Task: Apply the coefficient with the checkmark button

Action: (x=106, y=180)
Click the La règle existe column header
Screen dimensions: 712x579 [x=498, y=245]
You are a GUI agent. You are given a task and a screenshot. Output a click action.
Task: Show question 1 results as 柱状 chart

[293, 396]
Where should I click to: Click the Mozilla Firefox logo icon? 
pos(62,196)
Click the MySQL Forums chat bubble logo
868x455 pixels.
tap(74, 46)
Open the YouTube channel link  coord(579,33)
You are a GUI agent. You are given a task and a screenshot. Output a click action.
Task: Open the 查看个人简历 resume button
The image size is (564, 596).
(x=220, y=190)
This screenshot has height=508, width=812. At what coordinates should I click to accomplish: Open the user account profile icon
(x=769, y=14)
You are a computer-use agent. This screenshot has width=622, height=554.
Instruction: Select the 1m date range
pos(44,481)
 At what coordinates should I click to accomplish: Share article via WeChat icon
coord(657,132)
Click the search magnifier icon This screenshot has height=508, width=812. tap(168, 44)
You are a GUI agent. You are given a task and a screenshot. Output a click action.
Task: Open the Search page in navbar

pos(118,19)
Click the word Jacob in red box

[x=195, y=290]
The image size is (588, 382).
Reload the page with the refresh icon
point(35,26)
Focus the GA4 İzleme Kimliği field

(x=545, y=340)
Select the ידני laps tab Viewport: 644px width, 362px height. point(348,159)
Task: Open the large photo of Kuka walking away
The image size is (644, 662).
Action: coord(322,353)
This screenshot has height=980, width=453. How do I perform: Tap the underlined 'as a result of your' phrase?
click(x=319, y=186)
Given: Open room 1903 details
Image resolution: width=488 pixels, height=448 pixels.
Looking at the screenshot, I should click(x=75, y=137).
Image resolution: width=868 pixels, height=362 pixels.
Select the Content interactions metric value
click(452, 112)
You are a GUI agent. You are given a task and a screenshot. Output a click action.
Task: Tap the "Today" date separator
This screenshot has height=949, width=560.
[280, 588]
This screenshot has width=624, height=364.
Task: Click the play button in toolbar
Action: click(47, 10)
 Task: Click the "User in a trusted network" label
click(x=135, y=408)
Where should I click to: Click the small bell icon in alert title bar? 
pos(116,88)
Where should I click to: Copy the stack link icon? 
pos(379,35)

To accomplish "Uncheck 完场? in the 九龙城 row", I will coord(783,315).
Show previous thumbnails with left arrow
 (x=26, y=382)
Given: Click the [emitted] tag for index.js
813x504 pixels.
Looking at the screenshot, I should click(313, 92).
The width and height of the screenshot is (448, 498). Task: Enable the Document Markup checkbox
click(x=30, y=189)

__TASK ITEM__. Would you copy out all the entries above without changing a single character?

__REPLY TO THE EXERCISE__.
Task: Apply the coefficient with the checkmark button

Action: (x=106, y=180)
Click the La règle existe column header
Screen dimensions: 712x579 [x=498, y=245]
You are a GUI agent. You are given a task and a screenshot. Output a click action.
Task: Show question 1 results as 柱状 chart

[293, 396]
Where should I click to: Click the Mozilla Firefox logo icon? 
pos(62,196)
Click the MySQL Forums chat bubble logo
868x455 pixels.
tap(74, 46)
Open the YouTube channel link  coord(579,33)
You are a GUI agent. You are given a task and a screenshot. Output a click action.
Task: Open the 查看个人简历 resume button
The image size is (564, 596).
(x=220, y=190)
This screenshot has height=508, width=812. At what coordinates should I click to accomplish: Open the user account profile icon
(x=769, y=14)
You are a computer-use agent. This screenshot has width=622, height=554.
Instruction: Select the 1m date range
pos(44,481)
 At what coordinates should I click to accomplish: Share article via WeChat icon
coord(657,132)
Click the search magnifier icon This screenshot has height=508, width=812. tap(168, 44)
You are a GUI agent. You are given a task and a screenshot. Output a click action.
Task: Open the Search page in navbar

pos(118,19)
Click the word Jacob in red box

[x=195, y=290]
The image size is (588, 382).
Reload the page with the refresh icon
point(35,26)
Focus the GA4 İzleme Kimliği field

(x=545, y=340)
Select the ידני laps tab Viewport: 644px width, 362px height. point(348,159)
Task: Open the large photo of Kuka walking away
The image size is (644, 662).
Action: coord(322,353)
This screenshot has height=980, width=453. How do I perform: Tap the underlined 'as a result of your' phrase?
click(x=319, y=186)
Given: Open room 1903 details
Image resolution: width=488 pixels, height=448 pixels.
Looking at the screenshot, I should click(x=75, y=137).
Image resolution: width=868 pixels, height=362 pixels.
Select the Content interactions metric value
click(452, 112)
You are a GUI agent. You are given a task and a screenshot. Output a click action.
Task: Tap the "Today" date separator
This screenshot has height=949, width=560.
[280, 588]
This screenshot has width=624, height=364.
Task: Click the play button in toolbar
Action: click(47, 10)
 Task: Click the "User in a trusted network" label
click(x=135, y=408)
Where should I click to: Click the small bell icon in alert title bar? 
pos(116,88)
Where should I click to: Copy the stack link icon? 
pos(379,35)

To accomplish "Uncheck 完场? in the 九龙城 row", I will coord(783,315).
Show previous thumbnails with left arrow
 (x=26, y=382)
Given: Click the [emitted] tag for index.js
813x504 pixels.
Looking at the screenshot, I should click(313, 92).
The width and height of the screenshot is (448, 498). Task: Enable the Document Markup checkbox
click(x=30, y=189)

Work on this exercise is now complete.